■ TASK
How do the lines below between the ones holding "Home (435, 36)" and "AtliFix (16, 2252)", inclusive, read? Give them again exactly, with no other lines.

■ INFORMATION PROVIDED
★ ★ ★

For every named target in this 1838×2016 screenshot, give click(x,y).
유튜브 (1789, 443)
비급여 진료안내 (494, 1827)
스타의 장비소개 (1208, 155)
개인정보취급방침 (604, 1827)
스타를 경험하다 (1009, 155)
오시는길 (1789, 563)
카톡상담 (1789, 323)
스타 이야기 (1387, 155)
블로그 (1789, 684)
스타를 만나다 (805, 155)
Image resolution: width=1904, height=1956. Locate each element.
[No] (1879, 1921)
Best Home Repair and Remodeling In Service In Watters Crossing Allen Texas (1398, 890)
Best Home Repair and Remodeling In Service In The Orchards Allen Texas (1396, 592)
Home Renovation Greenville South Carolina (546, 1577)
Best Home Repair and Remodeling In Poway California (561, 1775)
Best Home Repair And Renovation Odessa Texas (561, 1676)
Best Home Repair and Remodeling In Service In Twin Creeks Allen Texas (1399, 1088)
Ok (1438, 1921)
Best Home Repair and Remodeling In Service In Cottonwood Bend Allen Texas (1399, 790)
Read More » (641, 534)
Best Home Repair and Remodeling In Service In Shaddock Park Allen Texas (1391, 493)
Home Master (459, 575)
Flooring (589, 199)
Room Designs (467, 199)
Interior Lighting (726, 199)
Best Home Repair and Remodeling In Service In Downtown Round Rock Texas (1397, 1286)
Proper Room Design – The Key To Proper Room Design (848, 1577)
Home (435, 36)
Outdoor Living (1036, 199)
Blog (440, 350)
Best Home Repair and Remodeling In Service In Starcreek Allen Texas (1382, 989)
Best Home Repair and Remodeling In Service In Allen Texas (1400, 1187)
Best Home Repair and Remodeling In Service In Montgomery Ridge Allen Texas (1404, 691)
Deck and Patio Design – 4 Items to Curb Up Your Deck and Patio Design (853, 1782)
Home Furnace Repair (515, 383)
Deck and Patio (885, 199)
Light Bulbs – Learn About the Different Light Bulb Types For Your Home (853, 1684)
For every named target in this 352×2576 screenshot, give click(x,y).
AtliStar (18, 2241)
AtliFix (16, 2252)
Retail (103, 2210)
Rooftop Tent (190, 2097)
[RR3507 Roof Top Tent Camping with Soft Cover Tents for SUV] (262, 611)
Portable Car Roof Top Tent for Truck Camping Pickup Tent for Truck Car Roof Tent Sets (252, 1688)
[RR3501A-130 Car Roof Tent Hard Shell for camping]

★ ★ ★

■ TASK RESULT
Home (435, 36)
Outdoor Living (1036, 199)
Blog (440, 350)
Best Home Repair and Remodeling In Service In Starcreek Allen Texas (1382, 989)
Best Home Repair and Remodeling In Service In Allen Texas (1400, 1187)
Best Home Repair and Remodeling In Service In Montgomery Ridge Allen Texas (1404, 691)
Deck and Patio Design – 4 Items to Curb Up Your Deck and Patio Design (853, 1782)
Home Furnace Repair (515, 383)
Deck and Patio (885, 199)
Light Bulbs – Learn About the Different Light Bulb Types For Your Home (853, 1684)
For every named target in this 352×2576 screenshot, give click(x,y).
AtliStar (18, 2241)
AtliFix (16, 2252)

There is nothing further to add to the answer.